Edited by adventurer
Posted
15 hours ago, Spekulatius said:

So when I joke that big tech soon looks like I am not joking because basically they will need to build a giant utility.

 

I suspect this all gets financed by private equity in one form or another. Brookfield, Blackstone or KKR is going to step in and build generators and have these datacenters/AI companies sign long term take or pay contracts. 

 

Or those same companies will buy the assets off the data centers/AI companies and do sale/leaseback type transactions. 

 

It doesn't make a ton of sense to create these utilities on the the tech firms' balance sheets, but it makes plenty of sense that LPs in infrastructure funds (endowments, universities, sovereign wealth funds, and maybe even 401ks the way things are rolling out) end up financing the majority of this buildout (whether up front or by sale/leaseback).

Posted
16 hours ago, Eldad said:

Exactly. The brain can run on a cheeseburger for probably 72 hours, it’s a lot better than this junk. 
 

But seriously, this should be enemy number one of the greens. I guess we now know why Bill Gates is no longer talking about sequestering cow farts. 
 

This is going to blow up spectacularly. I can’t wait. 

Bill Gates wanted to sequester cow farts? Seems a worthwhile endeavor. 

 

If AI is really "successful", then there will be less humans and there should be less cows whose farts need to be sequestered, unless the AI successor race develops a taste for hamburgers, but then again they'll probably figure out how to make cows who don't fart as much because AI is superior to humans. So many worthwhile questions, not enough time.

Posted
2 minutes ago, Broeb22 said:

Bill Gates wanted to sequester cow farts? Seems a worthwhile endeavor. 

 

If AI is really "successful", then there will be less humans and there should be less cows whose farts need to be sequestered, unless the AI successor race develops a taste for hamburgers, but then again they'll probably figure out how to make cows who don't fart as much because AI is superior to humans. So many worthwhile questions, not enough time.
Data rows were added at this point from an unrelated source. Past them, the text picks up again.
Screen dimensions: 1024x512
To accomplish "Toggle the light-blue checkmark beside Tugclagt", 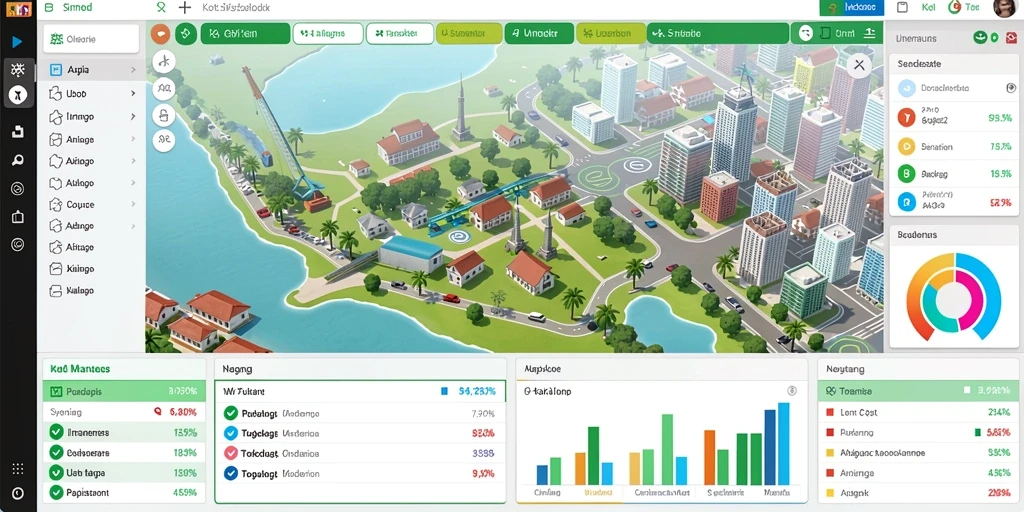I will click(231, 433).
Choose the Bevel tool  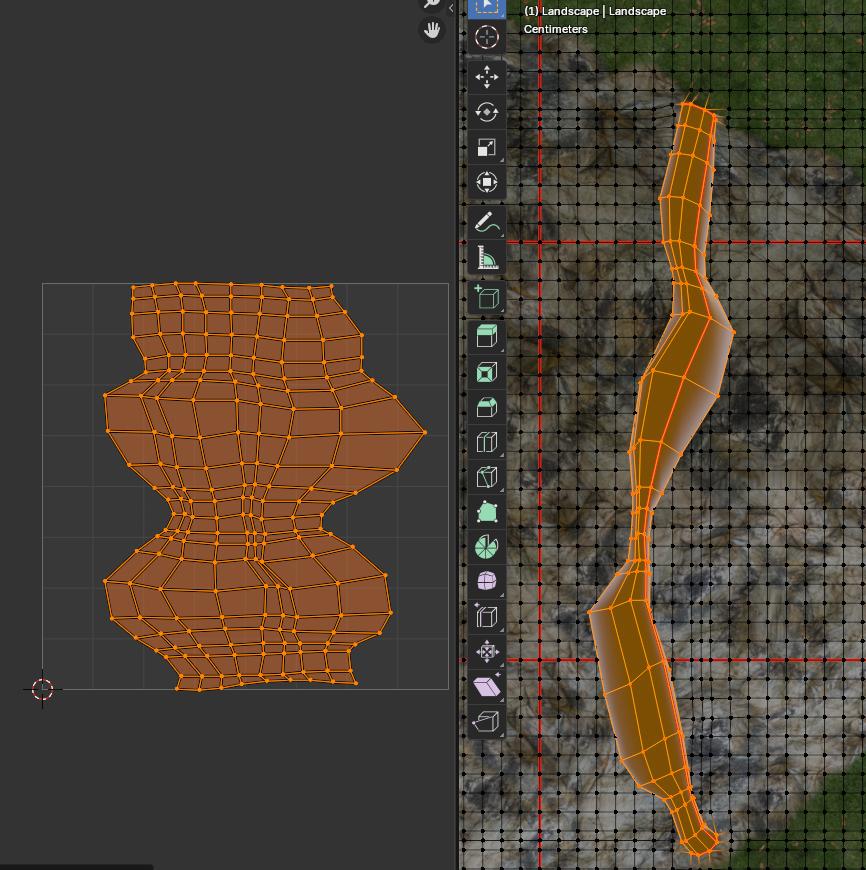[487, 407]
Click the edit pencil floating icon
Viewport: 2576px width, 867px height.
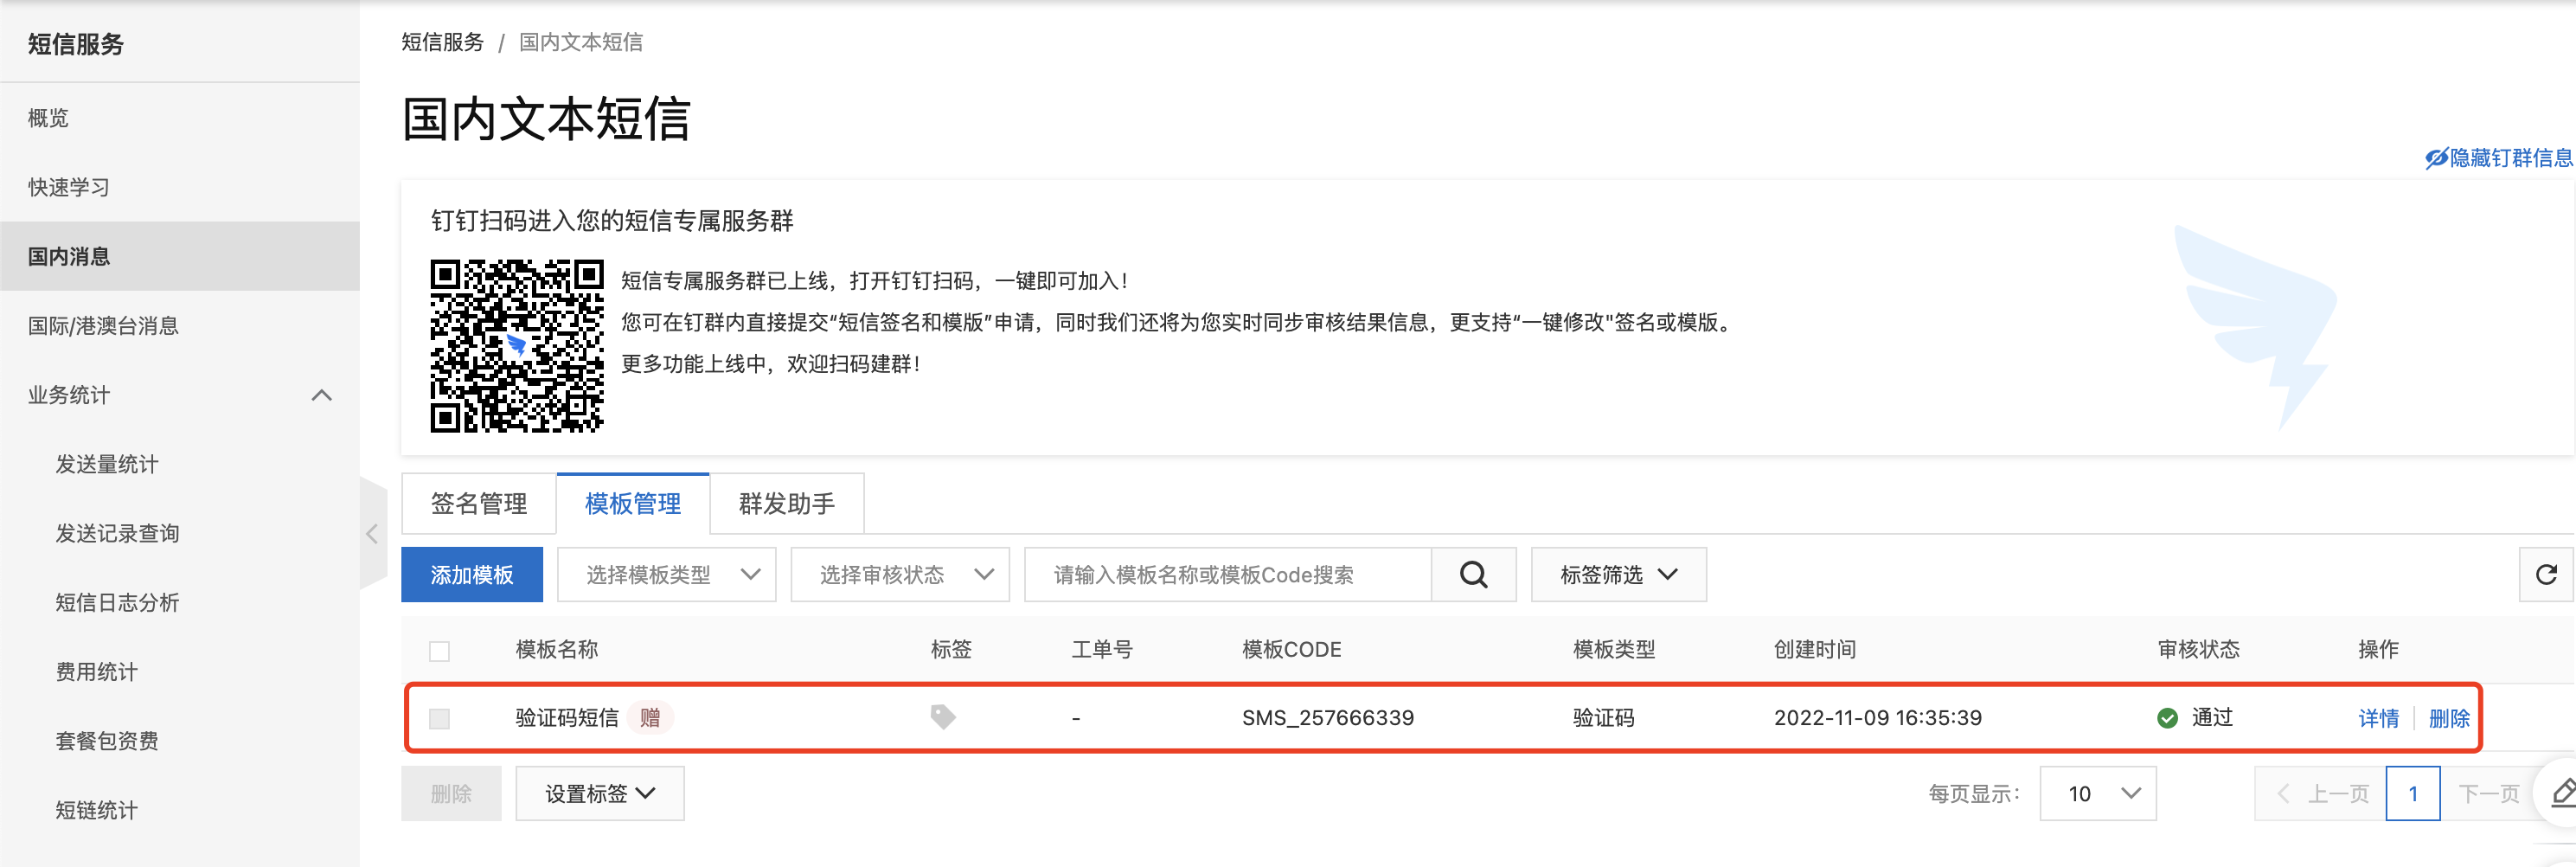point(2562,794)
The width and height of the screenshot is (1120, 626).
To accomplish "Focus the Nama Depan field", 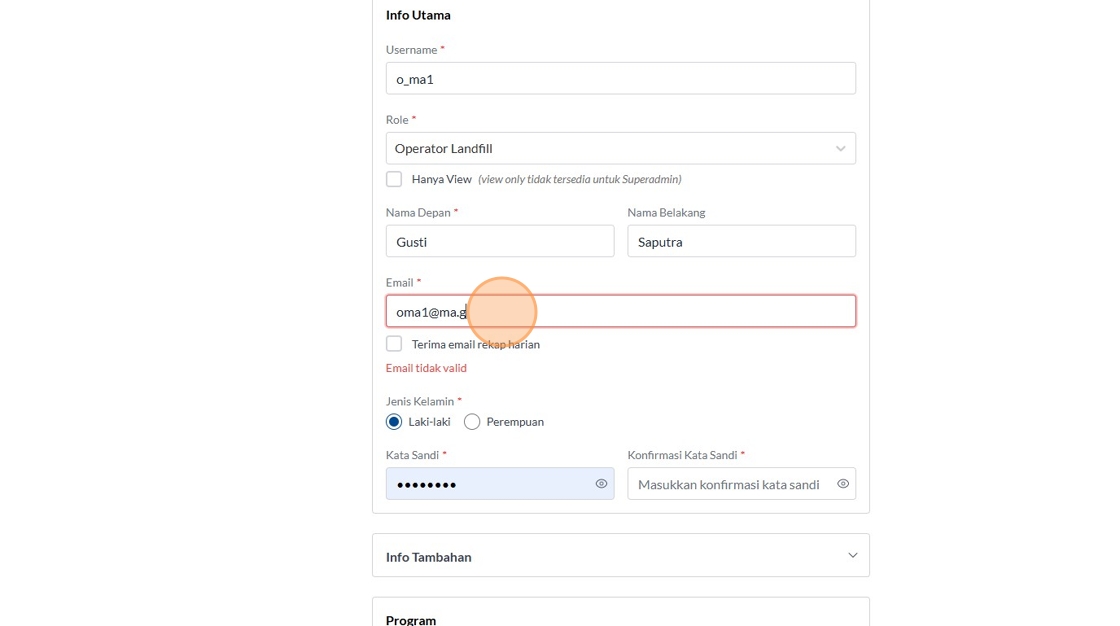I will 500,241.
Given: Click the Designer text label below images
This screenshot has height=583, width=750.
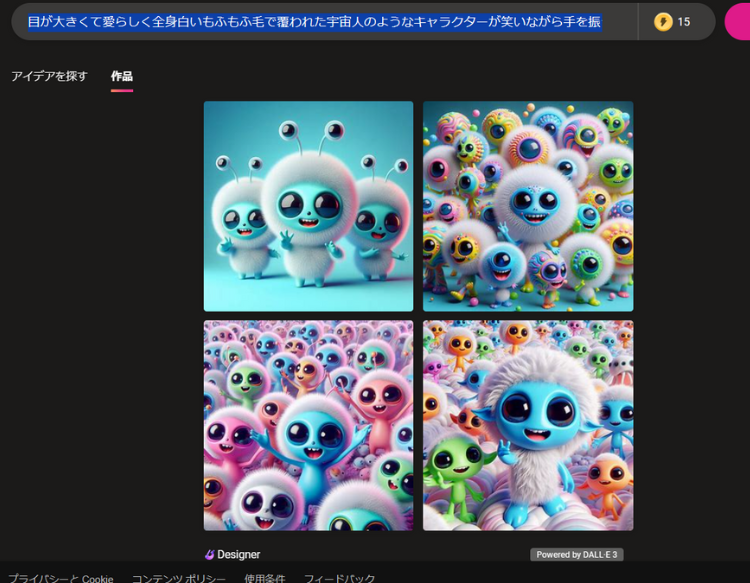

Yes he invested in a company to bottle their farts and he bemoaned all of their methane production constantly and wanted us to eat fake meat. 
 

Now With AI data centers set to make cows look like a drop in the greenhouse gas bucket, he has predictably pivoted. 
 

Meanwhile you have Peter Thiel giving lectures on why Greta and other anti-AI greens are the “antichrist”. 
 

It never occurred to me to be green before but I might have to join them. Seems like the more rational team at this point. 

Posted (edited)
1 hour ago, Red Lion said:

I suspect this all gets financed by private equity in one form or another. Brookfield, Blackstone or KKR is going to step in and build generators and have these datacenters/AI companies sign long term take or pay contracts. 

Watch CNBC’s full interview with Brookfield CEO Bruce Flatt

 

Bruce Flatt, Brookfield CEO, joins ‘Squawk on the Street’ to discuss the company’s $80B deal with the U.S. government, the future of nuclear and much more.

 

Flatt comments on the AI data center build out.

(starts talking about data centers at approximately 4:00 min)

"We're not in an AI bubble" 

"We can't build enough of them."

"This can't be done by everyone." - Huge amounts of capital required.

To countries outside US: "If you don't build AI infrastructure in your countries, your companies will leave."